I really think it is in my best interest to quit, but my husband is worried because I need a job & he doesn't understand how bad these things are. I need advice, please!!
Jul 20, '13
Quote from Altra
1. Double-checking insulin is a common (though not universal) practice in acute care, where you likely had the bulk of your clinical experiences as a student. It is not universally required.
2. For patients in a long-term care setting, there are few meds that really need precise timing. Administering meds in that setting at 1800, 1900 and 2100 is neither necessary nor efficient practice, and likely is bothersome to the patient. I would suggest that a longer-term goal of nurses in your facility should be to get the patients' physicians to change their orders to reflect something more reasonable.
3. Again, for LTC patients ... daily assessment shouldn't be required. Your documentation should not be designed to set up the expectation of daily system-by-system assessments. In an LTC setting I would expect a note at least daily, if not each shift, that indicated a more general assessment - skin color, respirations unlabored, no cough, ambulating/moving in a manner consistent with that patient's baseline, at baseline mental status, tolerating p.o. intake, no reports of new pain, etc. Listening to bowel sounds on each shift in LTC??
4. If you want to wear gloves - wear gloves. Generally accepted standards on universal/standard precautions and OSHA regulations are on your side.
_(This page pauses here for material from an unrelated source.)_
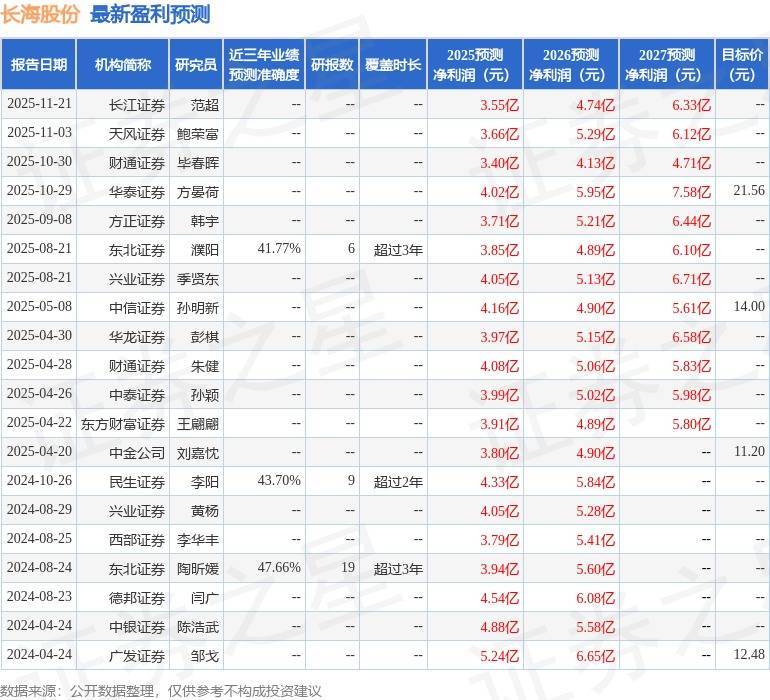This screenshot has width=770, height=700.
Task: Select the 研报数 column header
Action: pyautogui.click(x=332, y=65)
The first year of nursing practice is often frightening. Learn all you can, and accept that there will be rocky spots. Lots of support here at AN. Good luck to you.
^^this is perfect advice.
I would just add that you're spending too much energy worrying about what other nurses are doing. I don't wear gloves when giving an insulin injection either. Many nurses don't. If want to, do it. Is you're preceptor slapping you're hand and taking the gloves away?
And the assessments you're describing would present an undue invasion of the time and privacy of you're residents. We assess by exception in LTC. I was a little unclear about the part where your preceptor said "just chart their normal", though. I would never chart on lung sounds or bowel sounds unless I actually listened to them.
But the bigger point is you don't need
to auscultate lung/bowel sounds every day. You do if they sound wheezy. Or they vomited. Or they have CHF and have increased edema. See what I mean? Focused assessments based on symptoms presented. Trying to chart an full assessment on every resident every shift will be impossible and, frankly, would just look silly.
In any event, good luck. You're more worried than you need to be. all new nurses feel overwhelmed. It's normal. Don't listen to posters telling you to "run". They're being melodramatic and clearly have zero conception of what LTC is. Nothing you described about your facility sounds particularly worrisome. As far as I can tell it's a perfectly safe and nice place to work. It only seems
horrible because you're applying hospital standards to an environment that is not
a hospital. Common rookie mistake. Give this place a chance. You might be surprised.